(RECORDS PROVIDED)
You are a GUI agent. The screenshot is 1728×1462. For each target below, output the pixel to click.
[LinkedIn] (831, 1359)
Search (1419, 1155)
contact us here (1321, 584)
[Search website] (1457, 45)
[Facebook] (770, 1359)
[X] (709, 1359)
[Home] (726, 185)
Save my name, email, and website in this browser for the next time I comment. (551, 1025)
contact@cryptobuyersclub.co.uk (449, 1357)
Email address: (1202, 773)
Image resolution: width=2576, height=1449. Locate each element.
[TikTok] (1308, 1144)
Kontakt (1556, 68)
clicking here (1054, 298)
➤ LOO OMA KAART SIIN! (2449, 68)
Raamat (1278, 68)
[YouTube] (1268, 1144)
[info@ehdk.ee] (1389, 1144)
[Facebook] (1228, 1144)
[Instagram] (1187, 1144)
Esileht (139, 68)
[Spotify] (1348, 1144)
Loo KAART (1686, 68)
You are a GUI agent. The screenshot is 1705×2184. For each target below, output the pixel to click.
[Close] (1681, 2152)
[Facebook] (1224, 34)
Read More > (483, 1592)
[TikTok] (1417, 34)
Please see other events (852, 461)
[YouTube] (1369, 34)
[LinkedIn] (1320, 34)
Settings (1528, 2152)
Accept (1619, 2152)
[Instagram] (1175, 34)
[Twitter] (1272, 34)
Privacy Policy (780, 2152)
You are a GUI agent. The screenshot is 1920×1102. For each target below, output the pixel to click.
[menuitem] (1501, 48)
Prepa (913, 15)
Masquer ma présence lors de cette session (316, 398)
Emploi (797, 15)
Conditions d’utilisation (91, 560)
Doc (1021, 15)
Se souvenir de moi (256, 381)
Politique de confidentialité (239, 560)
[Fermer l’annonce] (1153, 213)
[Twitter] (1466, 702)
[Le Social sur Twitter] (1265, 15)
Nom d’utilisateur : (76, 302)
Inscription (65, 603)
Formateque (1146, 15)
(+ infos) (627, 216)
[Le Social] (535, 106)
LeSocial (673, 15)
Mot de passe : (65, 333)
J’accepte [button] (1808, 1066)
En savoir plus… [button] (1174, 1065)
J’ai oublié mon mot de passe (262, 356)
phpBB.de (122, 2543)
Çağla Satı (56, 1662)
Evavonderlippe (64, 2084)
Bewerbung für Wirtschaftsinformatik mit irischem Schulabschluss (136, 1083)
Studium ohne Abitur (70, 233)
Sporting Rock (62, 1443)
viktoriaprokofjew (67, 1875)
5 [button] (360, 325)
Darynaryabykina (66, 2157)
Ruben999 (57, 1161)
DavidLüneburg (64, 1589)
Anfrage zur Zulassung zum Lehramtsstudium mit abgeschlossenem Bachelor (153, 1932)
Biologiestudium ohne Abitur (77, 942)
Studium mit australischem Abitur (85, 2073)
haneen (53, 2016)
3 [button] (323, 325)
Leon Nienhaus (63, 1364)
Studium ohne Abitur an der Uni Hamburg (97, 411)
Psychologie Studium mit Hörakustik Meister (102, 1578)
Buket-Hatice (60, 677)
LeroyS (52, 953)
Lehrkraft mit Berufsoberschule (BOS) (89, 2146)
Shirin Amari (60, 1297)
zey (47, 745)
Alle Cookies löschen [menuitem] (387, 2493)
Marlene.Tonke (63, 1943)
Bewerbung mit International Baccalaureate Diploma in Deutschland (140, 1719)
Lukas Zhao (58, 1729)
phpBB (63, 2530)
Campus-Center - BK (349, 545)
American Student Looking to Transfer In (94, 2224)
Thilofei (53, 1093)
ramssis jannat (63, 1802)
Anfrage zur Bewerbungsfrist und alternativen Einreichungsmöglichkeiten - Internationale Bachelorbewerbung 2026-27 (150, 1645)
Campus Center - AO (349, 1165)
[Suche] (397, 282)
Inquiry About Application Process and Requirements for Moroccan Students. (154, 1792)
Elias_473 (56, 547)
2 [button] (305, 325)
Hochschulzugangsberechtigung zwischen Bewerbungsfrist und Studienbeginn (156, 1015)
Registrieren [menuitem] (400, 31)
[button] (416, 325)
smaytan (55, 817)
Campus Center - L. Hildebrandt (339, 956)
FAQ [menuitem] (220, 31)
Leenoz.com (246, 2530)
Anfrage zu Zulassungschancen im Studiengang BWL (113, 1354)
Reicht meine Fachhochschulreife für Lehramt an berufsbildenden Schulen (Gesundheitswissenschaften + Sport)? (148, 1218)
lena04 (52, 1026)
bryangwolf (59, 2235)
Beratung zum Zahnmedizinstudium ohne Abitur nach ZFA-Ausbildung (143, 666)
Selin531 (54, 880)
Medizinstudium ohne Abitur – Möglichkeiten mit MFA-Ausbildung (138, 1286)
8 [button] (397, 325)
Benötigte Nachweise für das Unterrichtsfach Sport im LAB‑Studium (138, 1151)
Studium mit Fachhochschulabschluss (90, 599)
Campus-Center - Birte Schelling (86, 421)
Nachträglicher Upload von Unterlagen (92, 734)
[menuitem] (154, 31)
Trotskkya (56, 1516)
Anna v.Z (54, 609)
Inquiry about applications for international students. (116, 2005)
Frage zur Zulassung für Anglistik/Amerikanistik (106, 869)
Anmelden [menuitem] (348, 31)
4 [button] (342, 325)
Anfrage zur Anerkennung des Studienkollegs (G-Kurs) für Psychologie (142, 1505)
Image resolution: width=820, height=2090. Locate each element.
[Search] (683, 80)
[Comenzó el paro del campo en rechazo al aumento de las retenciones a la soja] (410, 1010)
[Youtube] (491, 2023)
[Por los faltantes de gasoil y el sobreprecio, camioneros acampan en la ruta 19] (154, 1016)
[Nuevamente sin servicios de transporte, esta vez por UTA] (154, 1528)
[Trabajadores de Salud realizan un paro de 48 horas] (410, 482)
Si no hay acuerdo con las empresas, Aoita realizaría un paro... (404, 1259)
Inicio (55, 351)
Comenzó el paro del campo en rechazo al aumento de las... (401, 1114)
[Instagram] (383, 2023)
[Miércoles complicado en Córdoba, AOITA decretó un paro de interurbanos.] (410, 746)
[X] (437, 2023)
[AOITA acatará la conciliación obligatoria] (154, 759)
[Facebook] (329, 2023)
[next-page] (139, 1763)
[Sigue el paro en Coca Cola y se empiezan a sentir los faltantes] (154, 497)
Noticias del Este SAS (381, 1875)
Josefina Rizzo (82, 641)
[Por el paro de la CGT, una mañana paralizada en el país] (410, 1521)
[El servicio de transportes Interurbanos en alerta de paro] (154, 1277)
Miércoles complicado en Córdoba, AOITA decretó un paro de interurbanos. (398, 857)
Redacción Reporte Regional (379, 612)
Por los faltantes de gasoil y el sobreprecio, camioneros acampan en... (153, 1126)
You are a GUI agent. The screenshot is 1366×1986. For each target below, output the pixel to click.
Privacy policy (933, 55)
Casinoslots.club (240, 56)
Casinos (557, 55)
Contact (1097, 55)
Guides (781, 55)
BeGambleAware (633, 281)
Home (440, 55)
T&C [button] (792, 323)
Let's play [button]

(ACTIVITY) For this task, write out exactly the lines of the entries above, starting at the line with "ramssis jannat (63, 1802)" and ending at the line with "Inquiry about applications", both included, and no others.

(SOLUTION)
ramssis jannat (63, 1802)
Anfrage zur Bewerbungsfrist und alternativen Einreichungsmöglichkeiten - Internationale Bachelorbewerbung 2026-27 (150, 1645)
Campus Center - AO (349, 1165)
[Suche] (397, 282)
Inquiry About Application Process and Requirements for Moroccan Students. (154, 1792)
Elias_473 (56, 547)
2 [button] (305, 325)
Hochschulzugangsberechtigung zwischen Bewerbungsfrist und Studienbeginn (156, 1015)
Registrieren [menuitem] (400, 31)
[button] (416, 325)
smaytan (55, 817)
Campus Center - L. Hildebrandt (339, 956)
FAQ [menuitem] (220, 31)
Leenoz.com (246, 2530)
Anfrage zu Zulassungschancen im Studiengang BWL (113, 1354)
Reicht meine Fachhochschulreife für Lehramt an berufsbildenden Schulen (Gesundheitswissenschaften + Sport)? (148, 1218)
lena04 (52, 1026)
bryangwolf (59, 2235)
Beratung zum Zahnmedizinstudium ohne Abitur nach ZFA-Ausbildung (143, 666)
Selin531 (54, 880)
Medizinstudium ohne Abitur – Möglichkeiten mit MFA-Ausbildung (138, 1286)
8 [button] (397, 325)
Benötigte Nachweise für das Unterrichtsfach Sport im LAB‑Studium (138, 1151)
Studium mit Fachhochschulabschluss (90, 599)
Campus-Center - Birte Schelling (86, 421)
Nachträglicher Upload von Unterlagen (92, 734)
[menuitem] (154, 31)
Trotskkya (56, 1516)
Anna v.Z (54, 609)
Inquiry about applications for international students. (116, 2005)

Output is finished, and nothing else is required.